In our sixth birthday show, we talk to Professor Chris Collins about galaxy formation and we find out about molecules in space from Dr Serena Viti. Megan rounds up the latest news and we hear what we can see in the January night sky from Ian Morison and John Field.

The News

In the news this month:

Interview with Prof. Chris Collins

Melanie talks to Prof. Chris Collins from Liverpool John Moores University, who discusses testing galaxy formation models using the most massive galaxies. These models are mostly based on how structure in the Universe forms, and use massive particles and gravitational perturbations and, in the more complicated cases, gas dynamics. The evolution of structure is then followed through cosmic time. Using XMM-Newton X-ray observations of galaxy clusters, Prof. Collins discusses discrepancies between what is expected from the models and what is actually observed in the Universe.

Interview with Dr Serena Viti

George interviews Dr Serena Viti from University College London, who talks about her interests in molecules in space and how they can be used to understand everything from protostars to interstellar magnetic fields to very distant galaxies.

The Night Sky

Northern Hemisphere

Ian Morison tells us what we can see in the northern hemisphere night sky during January 2012.

There is a lovely sky to start the new year off with. Orion the Hunter is due south in the evening. The three stars of his Belt point down and to the left towards the bright star Sirius in Canis Major.

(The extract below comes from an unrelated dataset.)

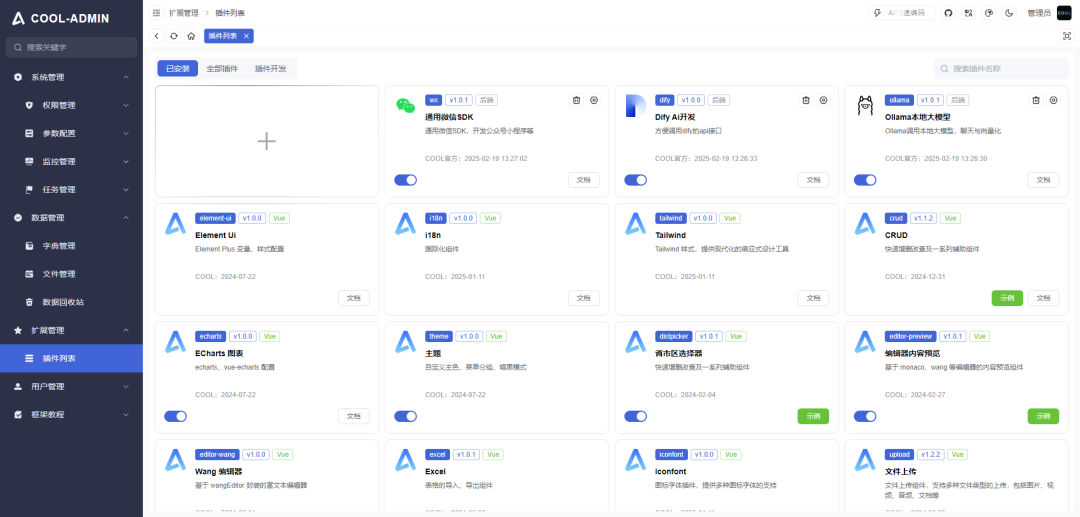Image resolution: width=1080 pixels, height=517 pixels.
Task: Toggle off the 通用微信SDK plugin switch
Action: [405, 180]
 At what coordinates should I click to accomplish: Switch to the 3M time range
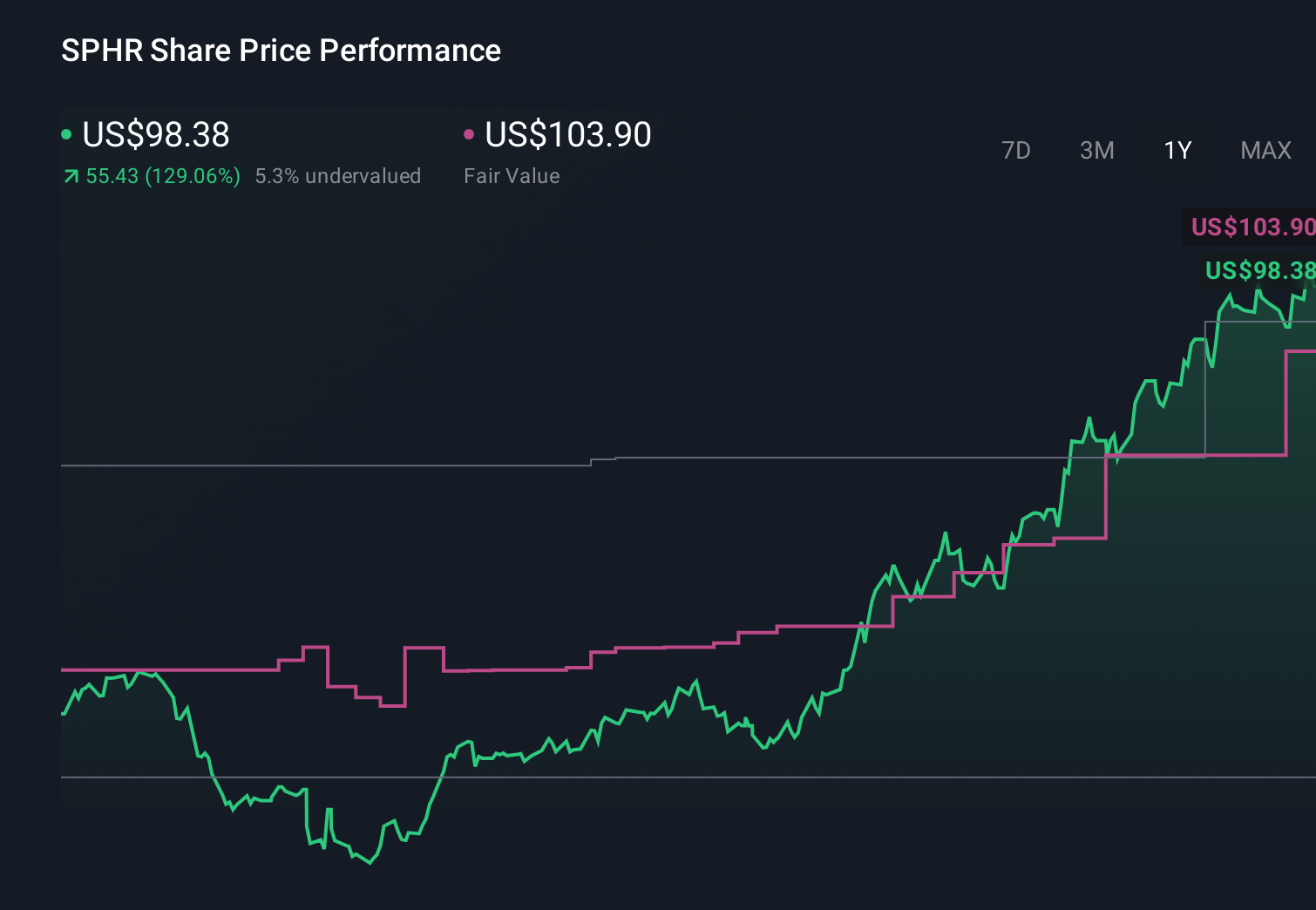coord(1096,150)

Up to the right we come to Taurus the Bull and the little group of stars called the Hyades, which has an interloper, Aldebaran, a bright orange star that forms the eye of Taurus. Carrying on beyond, we come to the group of stars called the Pleiades, an obvious target for a small telescope. Looking at the two bright stars in the centre of Pleiades, one has a triplet of fainter stars beside it and between it and the other there's a double star, one of which is nice and red. Starting with the central star of Orion's Belt, drop down to the Sword where there is the Orion Nebula, a region of star formation. At its heart is a group of four or five very blue stars called the Trapezium. Up to the left of Orion we have Gemini, with Castor above and Pollux below. Down below them is Procyon, the bright star in Canis Minor. Above Orion is Auriga, coming up towards the zenith, with its bright yellowish star called Capella. The Milky Way runs between Orion and Gemini, above Taurus and through Auriga. There are some very nice little star clusters - M36, M37 and M38 - which can be picked out with binoculars and are nice to observe with a telescope. As the evening goes on, Leo the Lion rises in the south east.

The Planets


Southern Hemisphere

John Field from the Carter Observatory in New Zealand speaks about the southern hemisphere night sky during January 2012.

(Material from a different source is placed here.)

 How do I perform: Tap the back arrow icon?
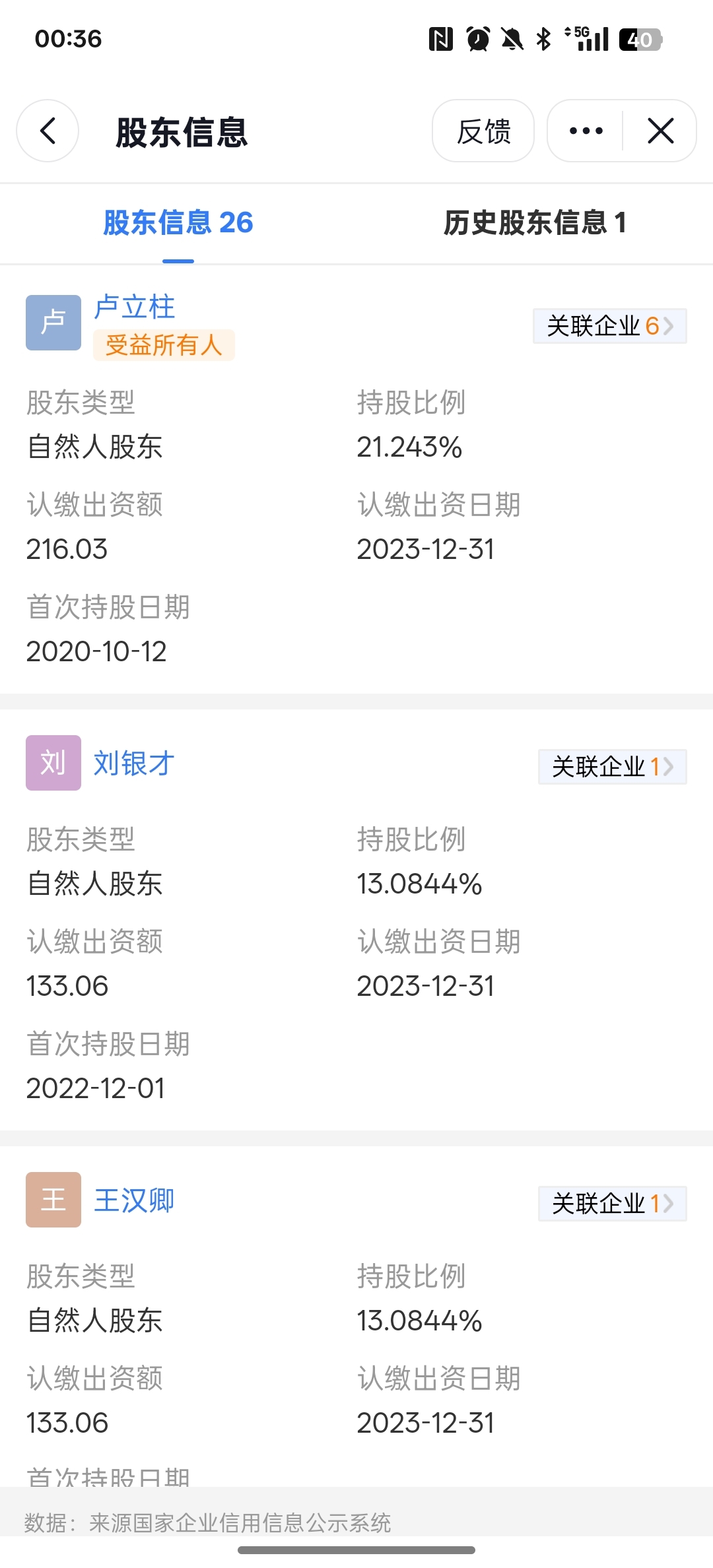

January finds the planets Venus and Jupiter in the evening sky. Venus is low down in the west, setting about two hours after sunset. Jupiter is higher in the north and will set around midnight. In early January, Jupiter moves from the constellation of Pisces the Fish into the constellation of Aries the Ram. Aries is a faint constellation containing a number of double stars, but larger telescopes are needed to easily observe them.

In sharp contrast to faint Aries, Orion the Hunter has a large number of bright stars and sights for binoculars and any size of telescope. Orion's brightest stars, Rigel, Betelgeuse and Bellatrix - along with the three stars of his Belt - form an easily seen pattern in the evening sky. Well placed for viewing is the Orion Nebula, which can be found in the middle of Orion's Sword. To the unaided eye, this nebula appears to be a fuzzy star. If you have binoculars or a small telescope, you will see a bat-shaped cloud. A telescope with an aperture of 100mm or more will reveal a number of stars in and around the nebula, including a tight group of four stars called the Trapezium. Marking Orion's left foot is Rigel, the brightest star in Orion, shining at magnitude +0.18.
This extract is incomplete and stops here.